## Texto dado
%%
A estos que Jesús llama, les hace destinatarios de una alegría que han de llevar a los demás, invitándoles a alegrarse con María en el Señor. Es la alegría de la salvación y el gozo de ser amados por Dios, anuncio confiado a los apóstoles como misioneros de la alegría, un anuncio prolongado en sus sucesores, los cuales han distribuir generosamente, porque, en efecto: «No hay razón para que alguien piense que esta invitación no es para él, porque nadie queda excluido de la alegría reportada por el Señor» (FRANCISCO, Exhortación apostólica Evangelii gaudium, n. 3; cf. PABLO VI, Encíclica Gaudete in Domino, n. 22).
%%
## Ejercicio A
Responde estas preguntas sobre el texto acerca de la alegría de la salvación:
(i) ¿Con quién se invita a alegrarse en el Señor a quienes Jesús llama?
(ii) ¿Cómo se llama a los apóstoles?
(iii) ¿Qué documento de Francisco se cita?
## Ejercicio B
Sigue escribiendo el texto sobre la alegría de la salvación a partir de su última frase.
Los datos son material aparte y no pertenecen al texto.

## Material
%%
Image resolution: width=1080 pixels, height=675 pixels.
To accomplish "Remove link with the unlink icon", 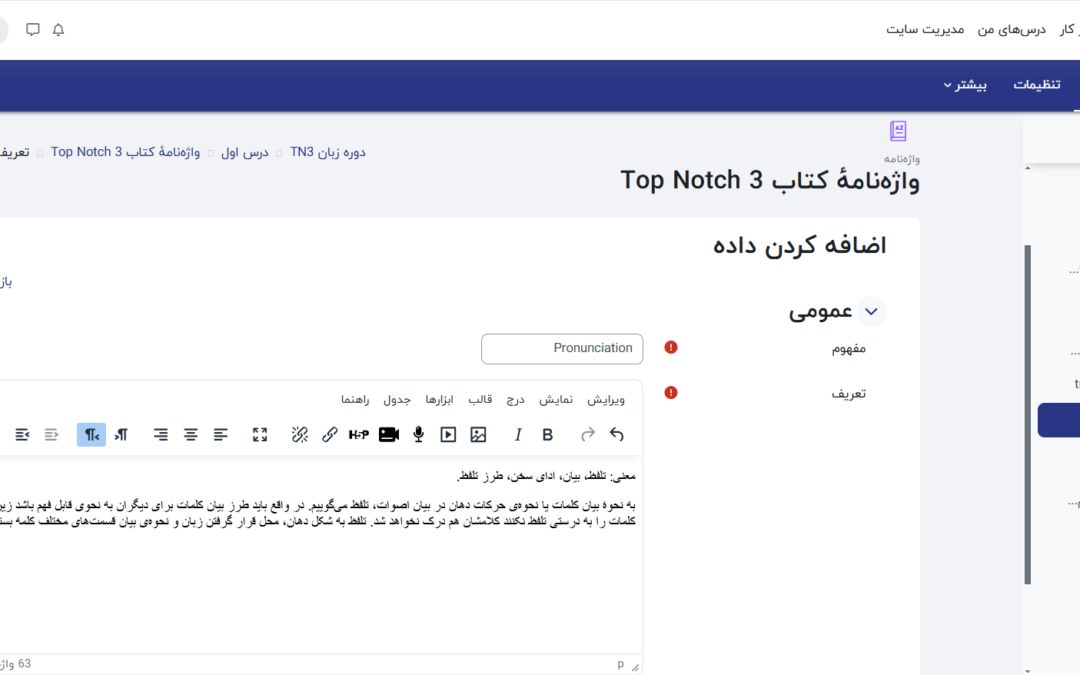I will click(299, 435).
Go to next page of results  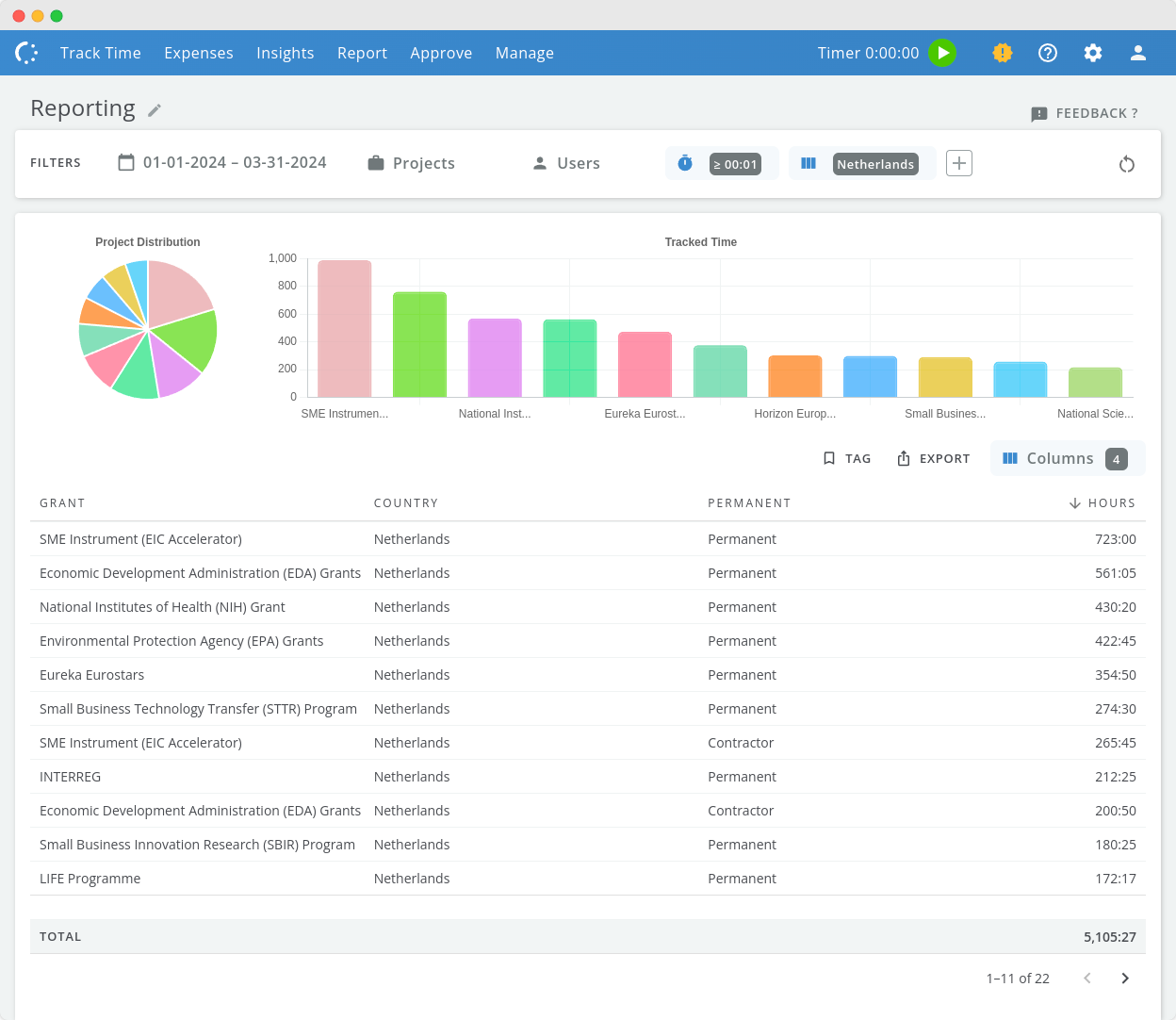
%%
## Respuesta A
(i) Con María.
(ii) Misioneros de la alegría.
(iii) La Exhortación apostólica Evangelii gaudium, n. 3.

## Respuesta B
Después de tres lustros al servicio de la Iglesia de Almería y veinte años de ministerio episcopal, quiero dar gracias a Dios porque me ha sostenido en el ejercicio del ministerio apostólico como servidor del Evangelio. Durante estos años, he puesto el
mayor empeño en la necesaria acción evangelizadora y pastoral, con el objetivo que todo obispo hace suyo como sucesor de los Apóstoles, por ser mandato de Cristo: «hacer discípulos a todas las gentes (…) y enseñarles a guardar todo lo que yo os he mandado», con la convicción sustentada por la fe en la promesa del Señor: «…yo estaré con vosotros todos los días hasta el fin del mundo» (Mt 28,19a-20). Este objetivo se concreta en la predicación y la enseñanza, el culto «en espíritu y en verdad» (Jn 4,24), que se expresa sacramentalmente en la celebración de la sagrada liturgia, fuente y culmen de la vida cristiana, y en todas las acciones que inspira la caridad pastoral al servicio de la fe y de la renovación y fortalecimiento de la vida de la Iglesia.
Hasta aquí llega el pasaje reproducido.